This Hubspot article explains how to create an “audience profile,” which is synonymous with customer avatar (which we prefer).
Both names work, but for very different reasons:
“Audience Profile” works better as an intuitive, plain-English description of what you’re doing while you build it. You are (matter of factly) profiling your audience when you build an avatar. You’re trying to crystallize your understanding of a group of people into something usefully specific.
“Customer Avatar” works better as a precise description of what you have when you finish building it. In the original sense, an avatar is basically how a soul or deity appears in physical form somewhere. The term customer avatar is appropriate, in an oddly specific way, because you’re cramming an abstract population (whom you only know as numbers on a screen) into a single fictional person who’s easier to picture.
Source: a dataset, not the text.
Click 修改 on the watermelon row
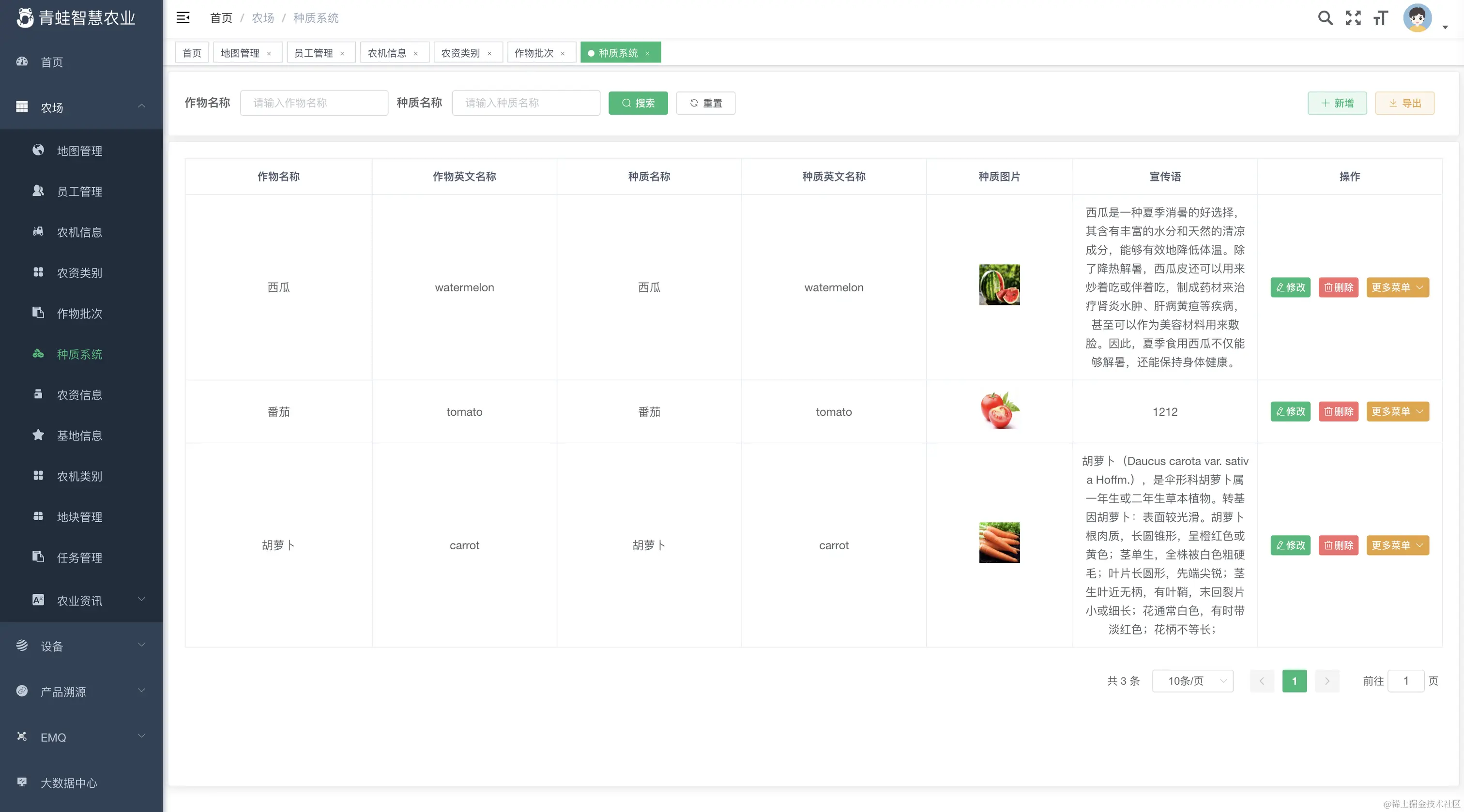point(1290,287)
Avatars as “Composite Customers”
At first, we struggled with the idea of transforming real customer data into a made-up cartoon person—especially when this “customer avatar” thing was supposed to help us reach real people and earn real money.
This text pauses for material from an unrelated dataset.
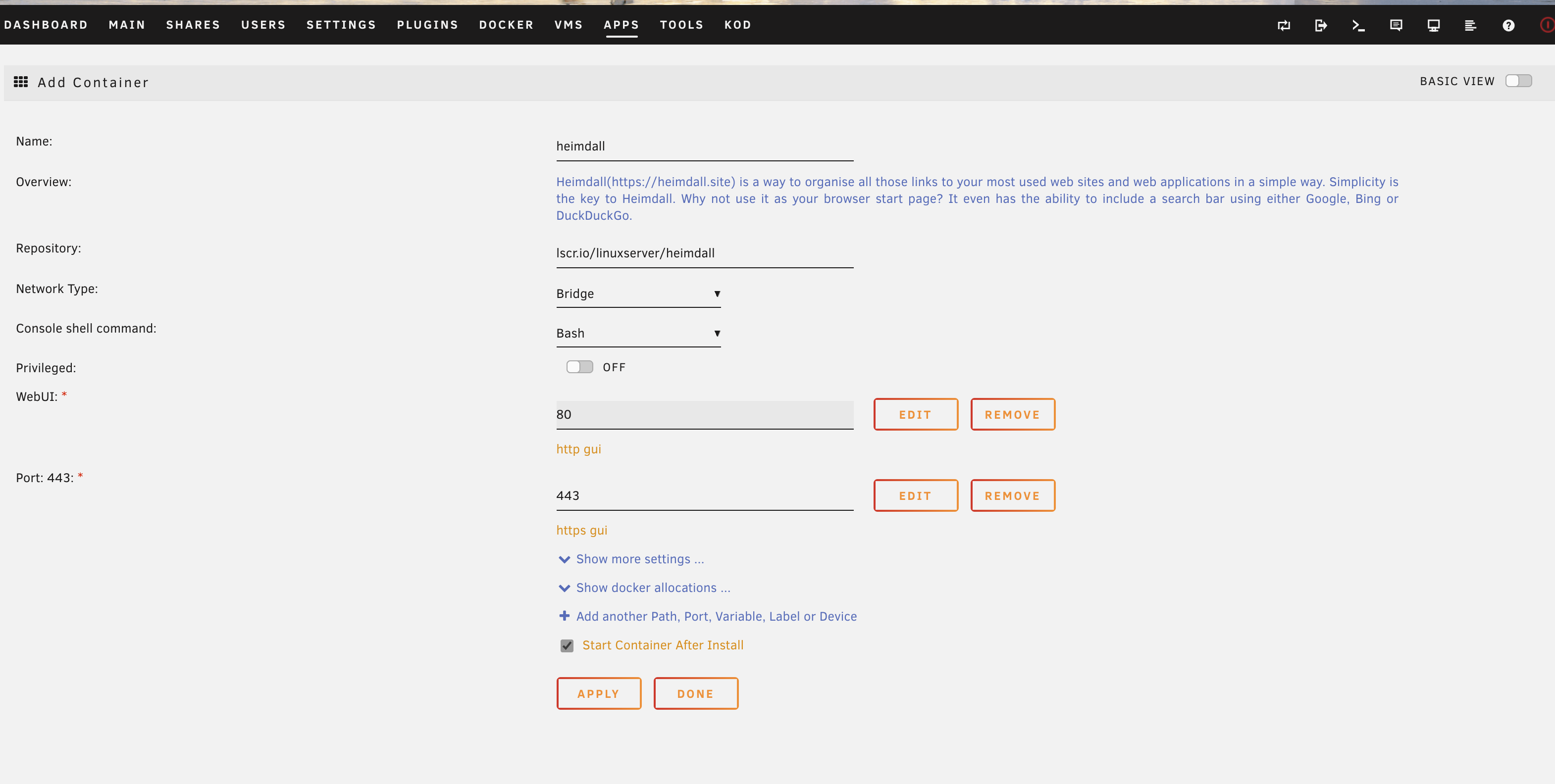1555x784 pixels.
Task: Click the help question mark icon
Action: coord(1508,25)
So let’s unpack this, starting with a useful parallel: composite characters.
The basic idea is that a writer adapting a story (from an older story, or from real history) might combine multiple characters into one. A single composite character can stand-in for a group of people, of any size, who share some common thread. Two big reasons this happens:
SIMPLIFICATION 📶 It reduces the total number of characters, gives each one a clearer role, streamlines the dialogue, and focuses the plot connecting it all together—all of which make the story more engaging and more memorable. (Example: in Bombshell, Margot Robbie’s Kayla is the composite of an undisclosed number of Roger Ailes’s victims.)
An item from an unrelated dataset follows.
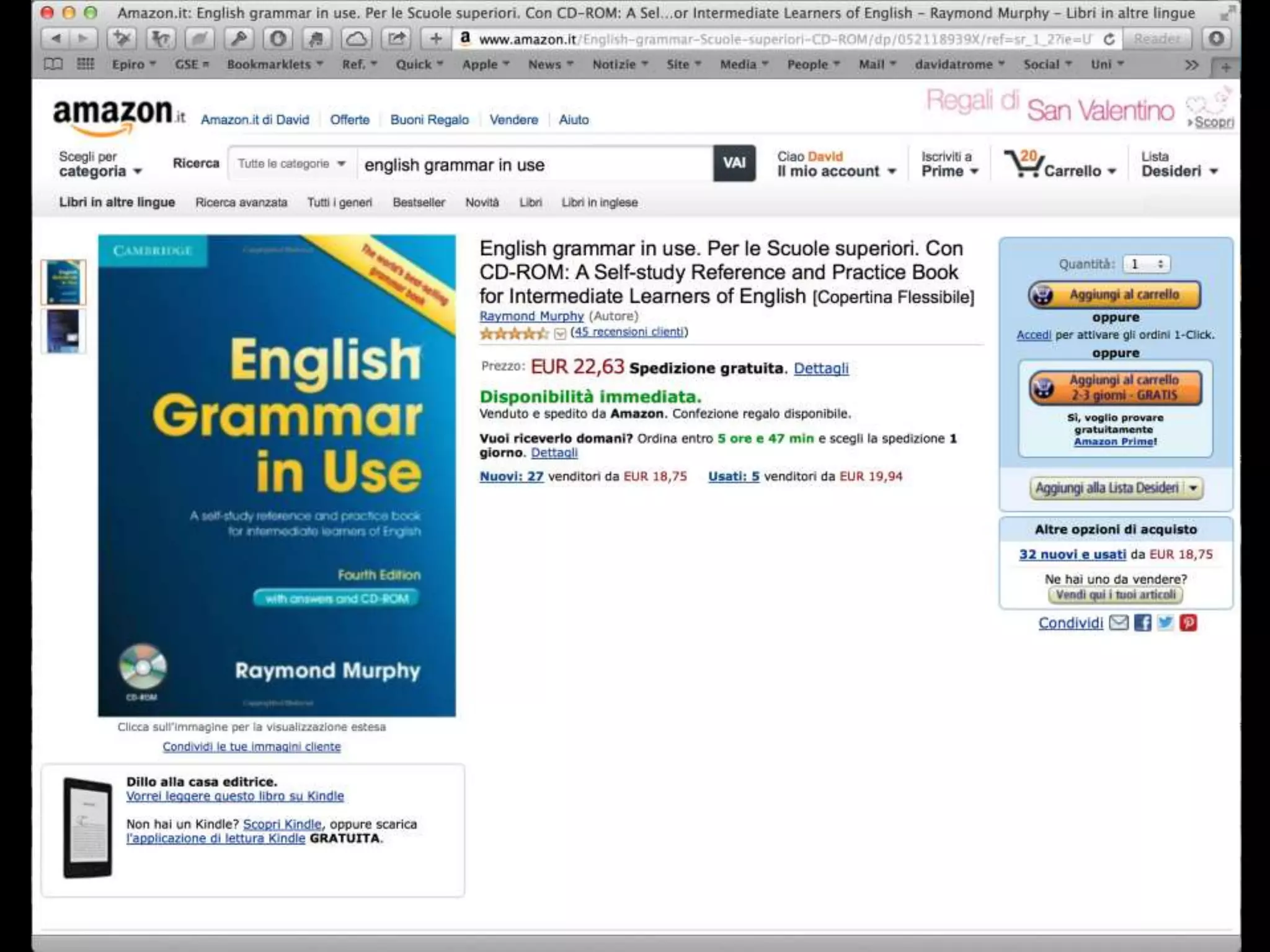Pin this product on Pinterest

(1188, 623)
SYNTHESIS 🧬 Old parts, new machine. Creatively fusing characters together can shine new light on the whole group. At their best, composite characters are more interesting than any of their precursors. (Example: Buffalo Bill from The Silence of the Lambs is a mash-up of six real-life serial killers.)
Both of these themes apply to customer avatars, the “composite characters” of your marketing audience. Avatars simplify a sea of noisy data into a person you can understand (even if fictional), and they synthesize a wide range of audience characteristics into a newly clarified whole.
A customer avatar shows you a made-up person so that you can picture a person at all. It uses lies to show you the truth.
Most times, we love data. Data is how you make rational decisions. But a customer avatar isn’t focused on rational decisions because marketing isn’t always about rational decisions.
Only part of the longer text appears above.